**PASSAGE SHOWN**
start
Through its website (www.borgwarner.com), the Company makes available, free of charge, the Annual Report on Form 10-K, Quarterly Reports on Form 10-Q, Current Reports on Form 8-K, all amendments to those reports, and other filings with the Securities and Exchange Commission, as soon as reasonably practicable after they are electronically filed with, or furnished to, the SEC. The Company also makes the following documents available on its website: the Audit Committee Charter; the Compensation Committee Charter; the Corporate Governance Committee Charter; the Company’s Corporate Governance Guidelines; the Company’s Code of Ethical Conduct; and the Company’s Code of Ethics for CEO and Senior Financial Officers. You may also obtain a copy of any of the foregoing documents, free of charge, if you submit a written request to Investor Relations, 3850 Hamlin Road, Auburn Hills, Michigan 48326.

No person is authorized to give any information or make any representation other than that contained in this proxy statement, and if given or made, such information may not be relied upon as having been authorized.
 


ANNEX A
 
CHARTER
 
BORGWARNER INC.
 
AUDIT COMMITTEE
 
The BorgWarner Inc. Audit Committee (the "Committee") is responsible for providing assistance to the Board of Directors in monitoring (i) the integrity of the financial statements of the Company, (ii) the independent auditor’s qualifications and independence (iii) the performance of the Company’s internal audit function and independent auditors, and (iv) the compliance by the Company with legal and regulatory requirements.

The Committee shall be composed of three or more directors who are free of any relationship that, in the opinion of the Board of Directors, would interfere with their individual exercise of independent judgment as a Committee member and who meet the independence and experience requirements of the New York Stock Exchange and applicable regulations of the Securities and Exchange Commission (the “Commission”).  All members of the Committee shall be generally knowledgeable in financial and auditing matters and at least one member of the Committee shall be “an audit committee financial expert” as defined by the Commission.  Committee members shall not simultaneously serve on the audit committees of more than two other public companies.

The Committee shall provide assistance to the Board in fulfilling its responsibility for oversight of the quality and integrity of the accounting, auditing, financial reporting and risk management practices of the Company.  The Committee shall report regularly to the Board and establish and maintain free and open communication between the directors, the independent accountants, the internal auditors and the management of the Company.  The Committee will:

 
1.
end
**PROVIDED INFORMATION**
start
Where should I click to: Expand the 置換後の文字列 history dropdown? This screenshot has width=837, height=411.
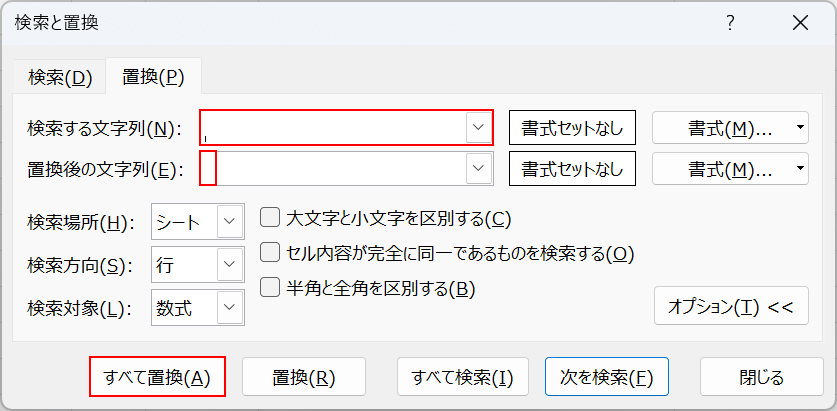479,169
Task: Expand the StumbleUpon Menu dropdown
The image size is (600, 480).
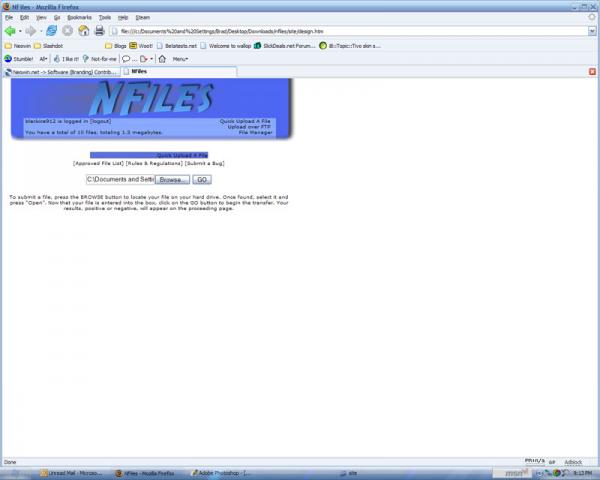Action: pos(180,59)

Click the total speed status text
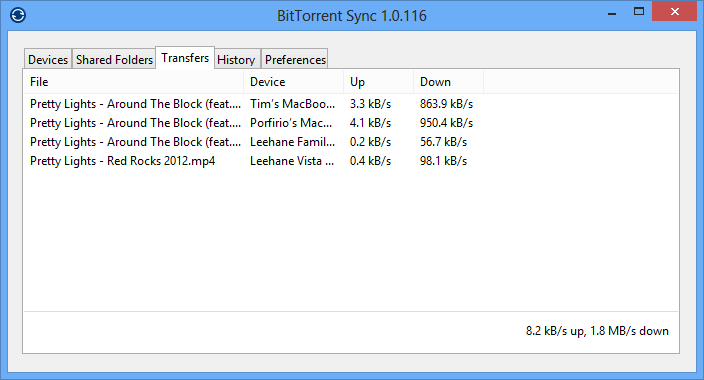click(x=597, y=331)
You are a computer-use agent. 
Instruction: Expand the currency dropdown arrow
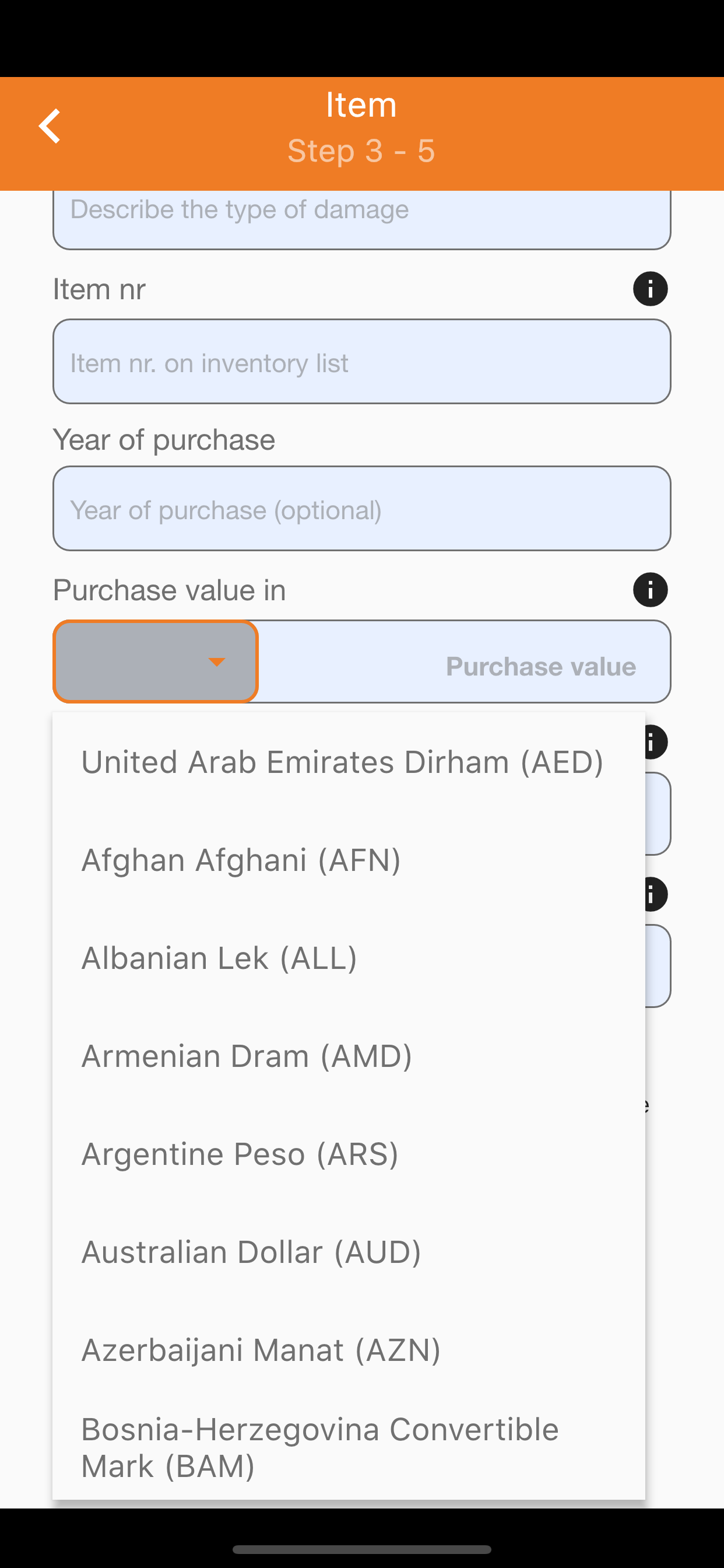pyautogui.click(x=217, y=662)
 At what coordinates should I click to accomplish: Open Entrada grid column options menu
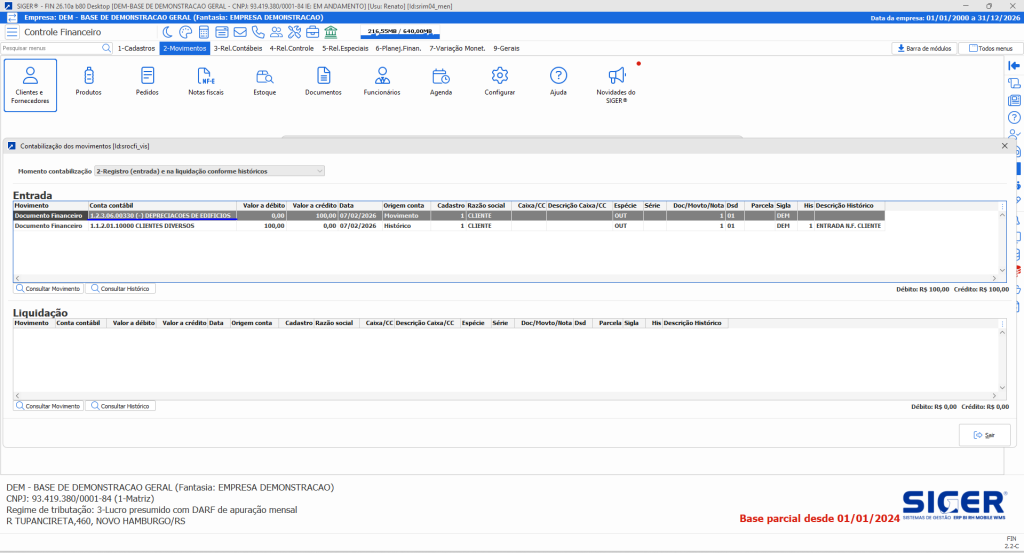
end
**PROBLEM SET**
a – Return the stretch of the BorgWarner proxy excerpt from "The BorgWarner Inc." through "and regulatory requirements.".
b – Write the next part of the BorgWarner proxy excerpt, picking up right after its last line.
None of the items is needed here.

**TASK-BY-TASK ANSWERS**
a –
The BorgWarner Inc. Audit Committee (the "Committee") is responsible for providing assistance to the Board of Directors in monitoring (i) the integrity of the financial statements of the Company, (ii) the independent auditor’s qualifications and independence (iii) the performance of the Company’s internal audit function and independent auditors, and (iv) the compliance by the Company with legal and regulatory requirements.

b –
Be directly responsible for the selection of, and compensation and oversight of the work of the independent auditor (including resolution of disagreements between management and the independent auditor regarding financial reporting) for the purpose of preparing or issuing an audit report or related work.  The independent auditor shall report directly to the Committee.

 
2.
Preapprove all auditing services and permitted non-audit services (including the fees and terms thereof) to be performed for the Company by its independent auditor, subject to the de minimus exceptions for non-audit services described in Section 10A(i)(1)(B) of the Exchange Act that are approved by the Committee prior to the completion of the audit. Discuss and consider the independence of the independent auditors, including the auditors' written affirmation of independence.

 
3.
Discuss and review with the independent auditors and financial management of the Company the proposed scope of the audit for the current year and the nature and thoroughness of the audit process; and at the conclusion thereof, receive and review audit reports including any comments or recommendations of the independent auditors.

 
4.
Review with the independent auditor any audit problems or difficulties and management’s response.

 
5.
Adopt hiring policies for employees or former employees of the independent auditor who participated in any capacity in the audit of the Company.

 
6.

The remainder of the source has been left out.